Me taking a photo of Manda (with Max) who was also taking a photo
While I was in Devon, Manda took me to Tapeley. This is a beautiful estate with Grade II listed gardens, and oh my, those are some gardens. Manda's lovely mum, Penny, came along too. Both Manda and Penny are brilliant proper camera photographers, whereas I'm an iPhoneographer, and the three of us had a lovely time wandering around the gardens taking pictures.

Agapanthus, taken with iPhone 6s and Olloclip macro lens
Agapanthus

Daises
Daisies and brick steps

Flower detail on a gate in the gardens at Tapeley
Flower detail on a gate

Succulent flowers, taken with iPhone 6s and Olloclip macro lens
Succulent flowers (flowers of succulents)

After a delicious lunch of smoked trout at the tea rooms, we wandered up to visit the pigs and chickens and then Penny suggested we take a look around the kitchen garden.

As we approached the garden, a sign told me it was a walled garden. My heart did an actual skippity-leap on learning this because I'm a massive fan of the old BBC Victorian Kitchen Garden series that starred Harry Dodson and Peter Thoday, so I found the idea of being in an actual factual old walled garden pretty thrilling, I can tell you.

Door in the walled garden at Tapeley
Door in the wall of the walled garden

The garden was beautiful, and it's a working one so it was full of fruit and vegetables. There was a massive greenhouse along one of the walls and inside it grapes were growing.

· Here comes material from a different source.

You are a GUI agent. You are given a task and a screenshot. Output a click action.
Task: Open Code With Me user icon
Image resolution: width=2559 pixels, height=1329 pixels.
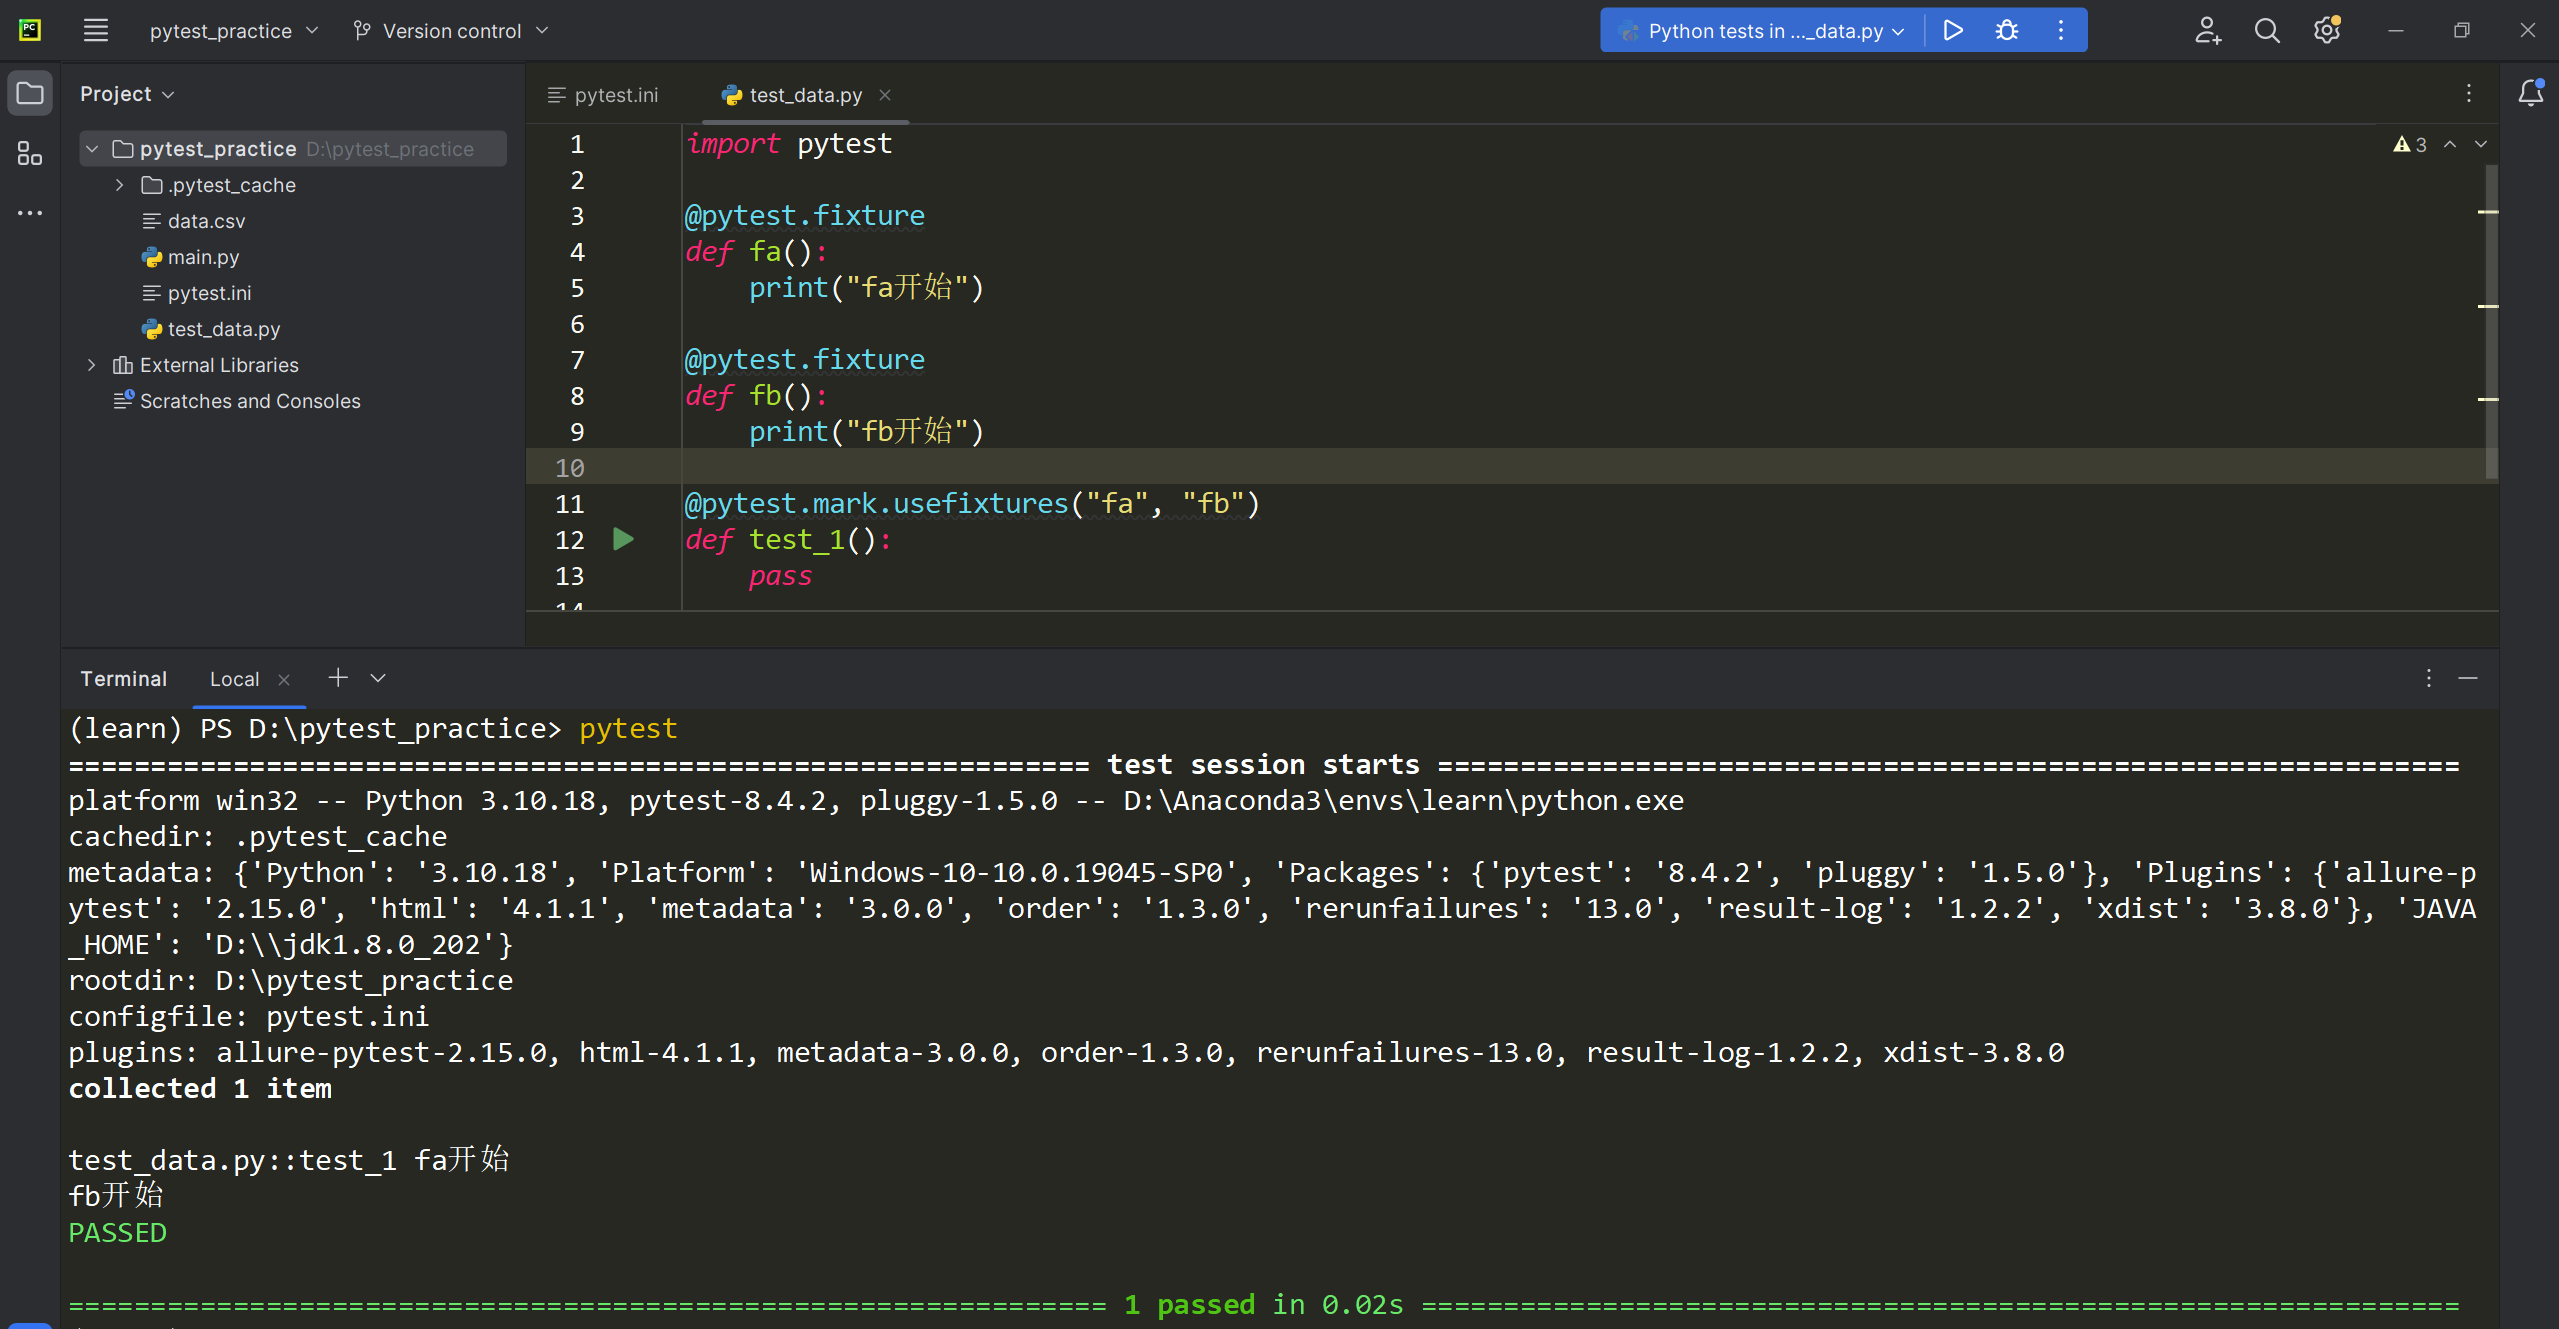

Back in the day, the greenhouse would have been heated by a system of cast iron pipes filled with hot water, warmed by a coal-fired furnace.

Victorian cloche

I loved the old things in the garden, like this Victorian glass cloche and the pretty cast iron grates.

Fancy cast iron grate

There were also old varieties of apple and pear trees, as well as a patch of glorious purple-haired artichokes.

Artichokes

Moth on an artichoke flower
Moth on an artichoke flower

Artichoke flower, taken with iPhone 6s and Olloclip macro lens
Artichoke flower macro

After lots more photography we left the garden and wandered back down, past the old Victorian ice house.

Victorian ice house at Tapeley

During the winter months, the ice house would have been packed with ice and snow and the building would have acted as a fridge and freezer.

Daisies growing on the Victorian ice house at Tapeley
Daisies on the ice house

Even the car park provided a final photo opportunity as it is next to a field of highland cattle.

Moooo!

Big thanks to Manda and Penny for a lovely day out at Tapeley. It was wonderful and I thoroughly enjoyed it.

1 comment:

  1. Just beautiful! I wish I lived in a country with all the old homes & castles.